Monday, Dec. 08, 1941
Columbus Columbus
"There's nothing amazing about what I've done. There are thousands of guys in the country who could do the same thing. Let more little fellows like myself have the subcontracts and you will really see the defense program roll. Even the machinery problem won't bother them. Those fellows can make their own. . . ."
Homer Clayton Price, who said this, is turning out $60,000 worth of aircraft accessories under subcontract for Cleveland's Pump Engineering Service Corp. (which makes hydraulic parts for Martin bombers). He is doing it with machine tools he built or converted himself. His factory is the dining room, kitchen, laundry, one bedroom, and garage of his middle-class Columbus, Ohio home. Two of his 22 employes are ex-convicts whom he met at the Ohio State Penitentiary.
No jailbird himself, Homer Price was superintendent of the Pen's machine shop. Thither last spring went a representative of Pump Engineering with the offer of a $30,000 subcontract. Homer Price agreed, took a leave of absence, borrowed $3,000, began converting his hillside home into a machine shop. Since precision machinery for aircraft parts was nowhere to be found, he made his own.
He redesigned a 50-year-old pipe-threading machine into a milling machine, a 40-year-old spindle drill press into a vertical milling machine. To start production he hired five Ohio Pen ex-convicts. Three of them, a burglar and two forgers, have since left him for better jobs.* His other employes include students from Ohio State's engineering school, a neighbor, a penitentiary guard on vacation, and his wife.
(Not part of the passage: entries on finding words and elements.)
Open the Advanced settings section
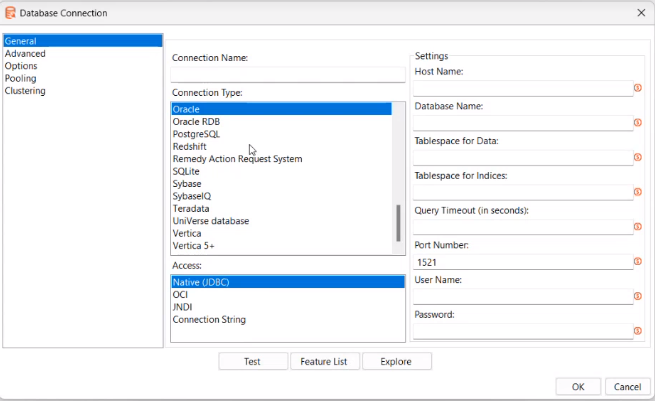[25, 54]
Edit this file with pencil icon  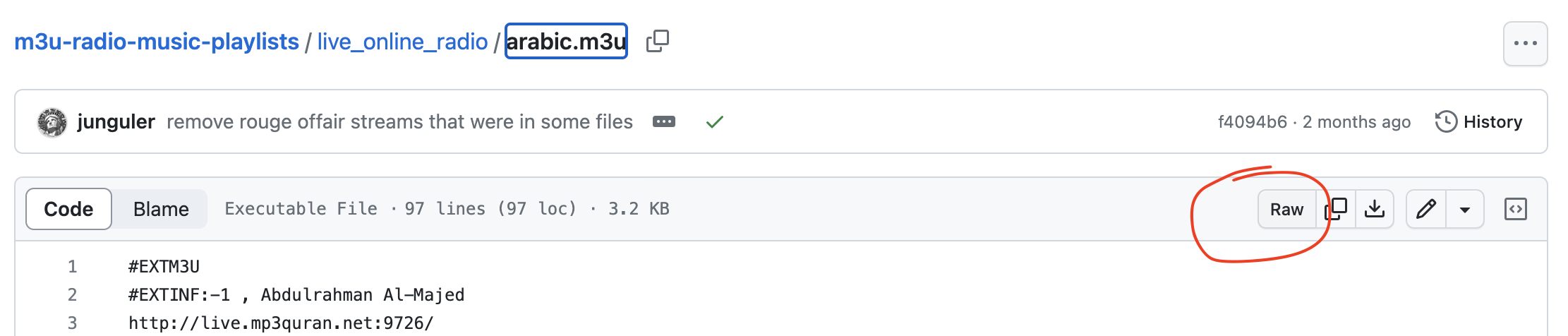[x=1426, y=209]
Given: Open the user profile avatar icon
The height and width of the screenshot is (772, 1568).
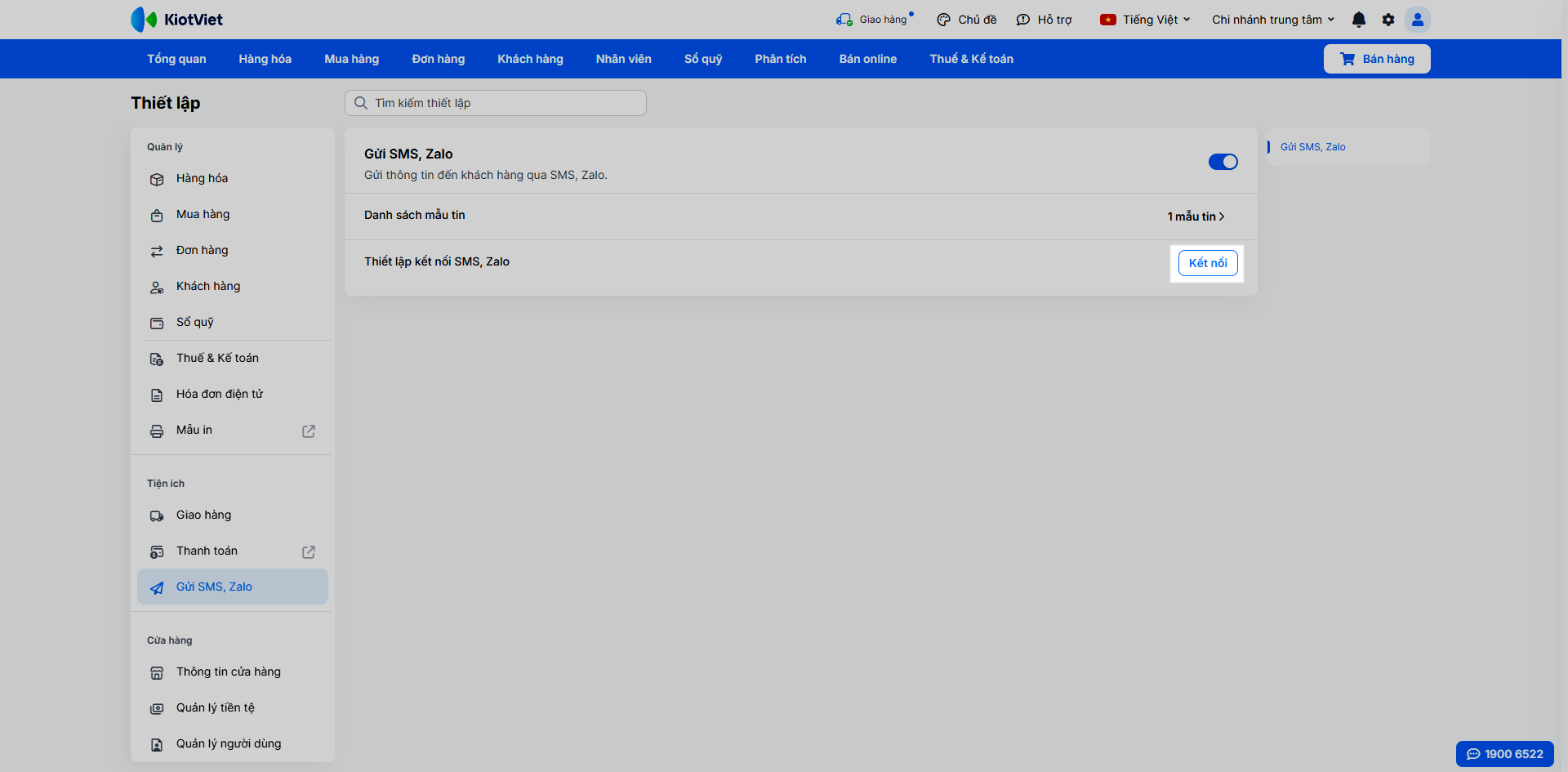Looking at the screenshot, I should point(1418,20).
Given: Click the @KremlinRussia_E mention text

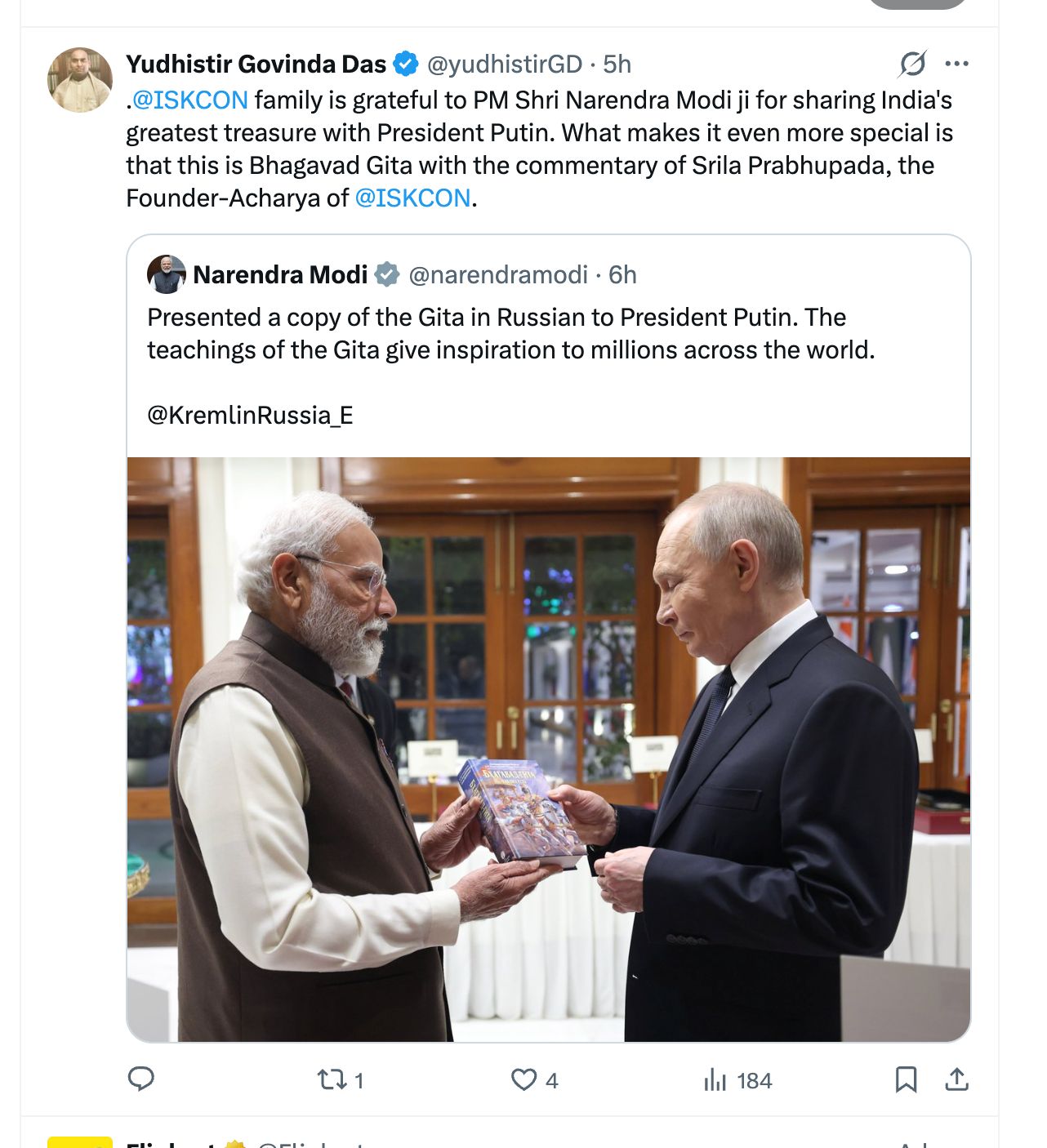Looking at the screenshot, I should (250, 415).
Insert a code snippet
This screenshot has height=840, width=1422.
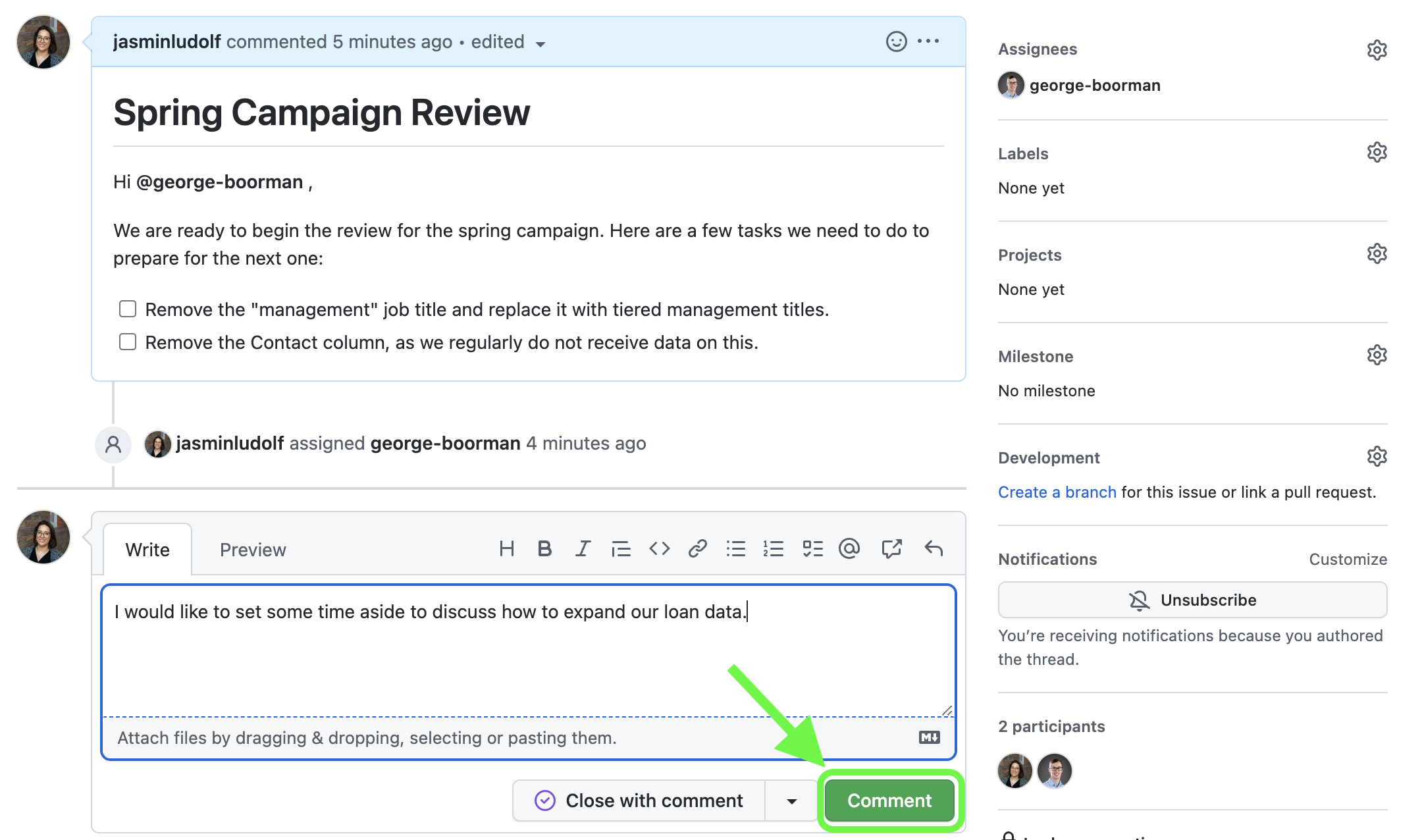[659, 548]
By last week they were on a three-shift, seven-day basis, and Price's home-built machinery has increased to five lathes, three drill presses, three milling machines, three grinders, a press, a power hacksaw. His original subcontract has been doubled.
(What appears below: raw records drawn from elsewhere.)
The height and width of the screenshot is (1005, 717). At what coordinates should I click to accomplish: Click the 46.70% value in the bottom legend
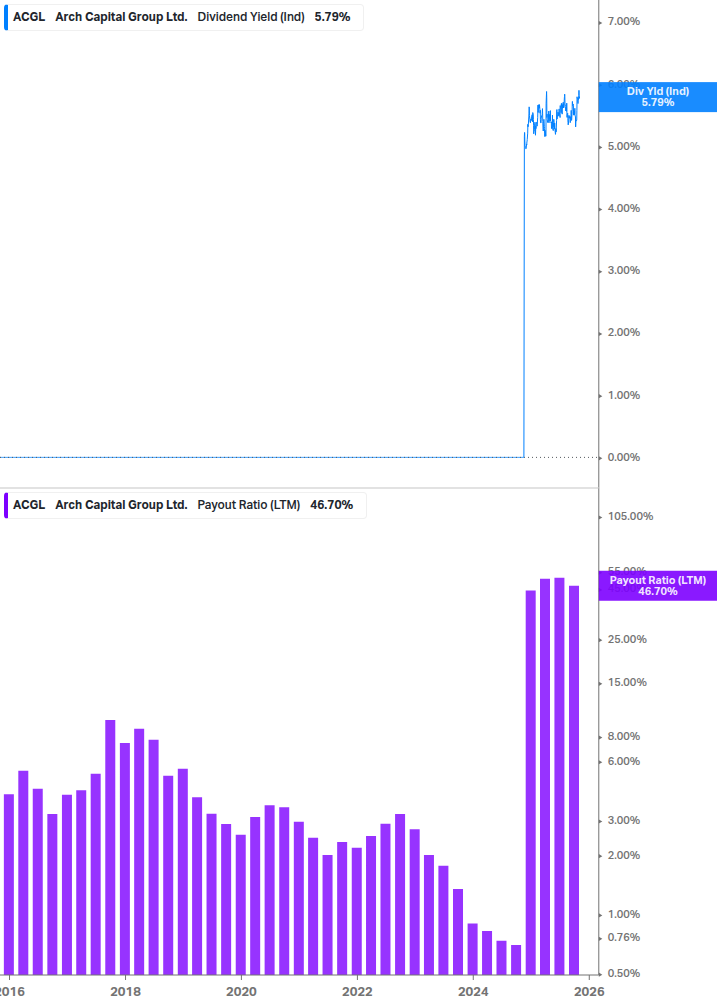[x=332, y=505]
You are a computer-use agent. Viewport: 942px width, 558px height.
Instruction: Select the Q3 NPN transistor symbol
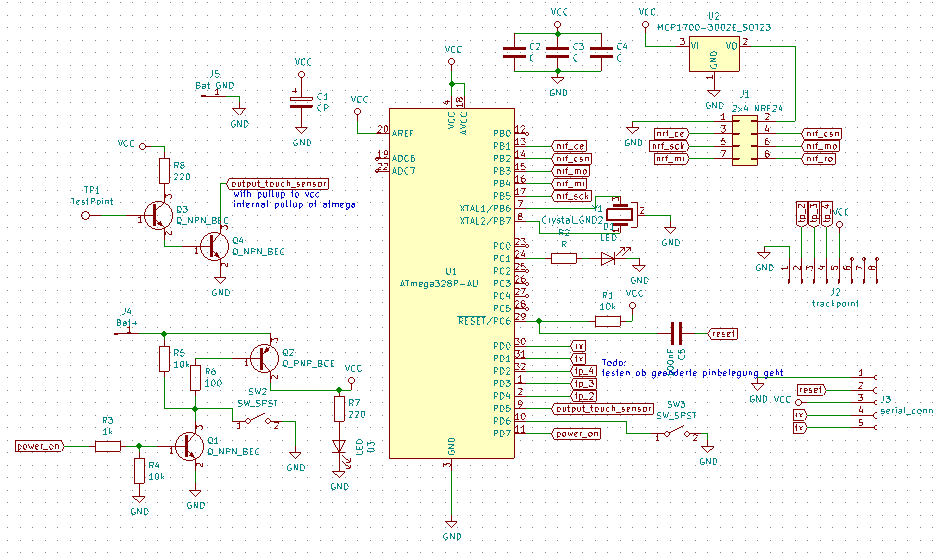click(159, 213)
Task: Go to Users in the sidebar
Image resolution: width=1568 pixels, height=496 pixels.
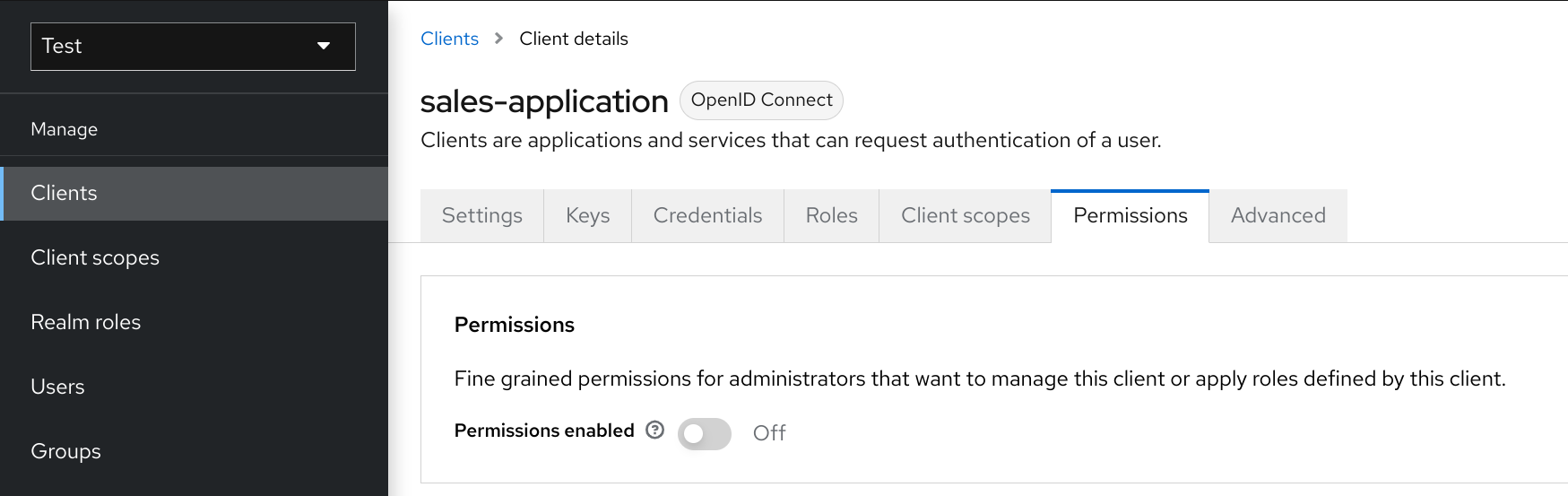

Only his house has suffered. Its ground floor is all factory. The second floor is part factory, part office, part living quarters. On the third floor is all the furniture crowded out of other rooms.
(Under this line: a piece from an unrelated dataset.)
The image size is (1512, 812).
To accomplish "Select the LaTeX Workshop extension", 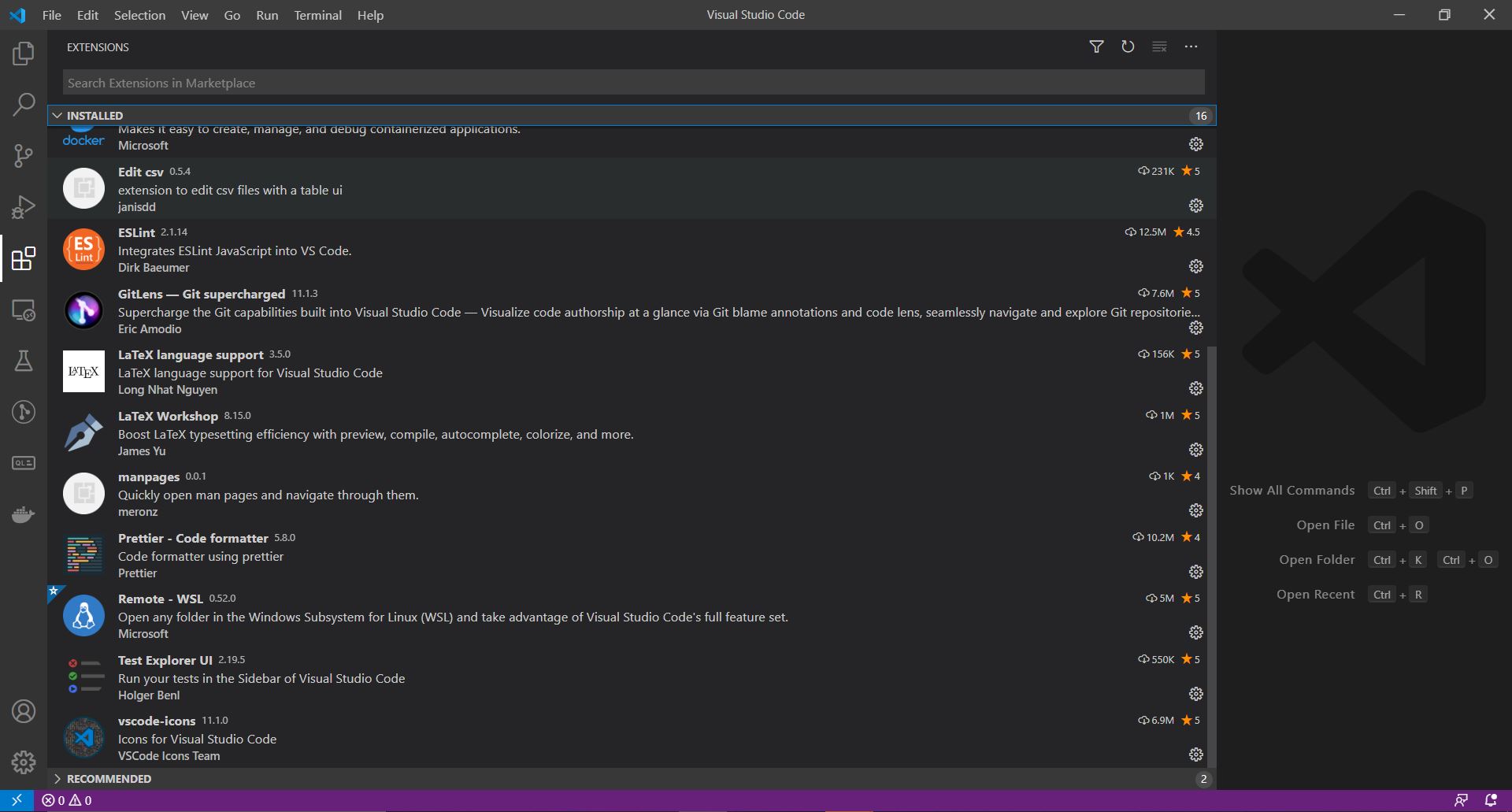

Slow-spoken Homer Price was orphaned at eleven, at 16 went to work as a machinist. During World War I he machined for the U.S. Navy; after the Armistice he got his job at the Pen. Because his wife and daughter were interested in outboard motor racing, Homer Price in 1923 bought a bench drill press and lathe, installed them in his dining room, made parts for outboard motors which he sold commercially. (That is how the Cleveland Pump people heard about him.) His wife "is more at home in a machine shop than in a kitchen," can do any job in the shop. She also pops the corn with which Homer feeds his own hobby: crickets. He keeps several hundred around the shop, singing in time with the power lathes.
* Other Ohio State Pen alumni: Trainrobber Al Jennings, Bankrobber O. Henry.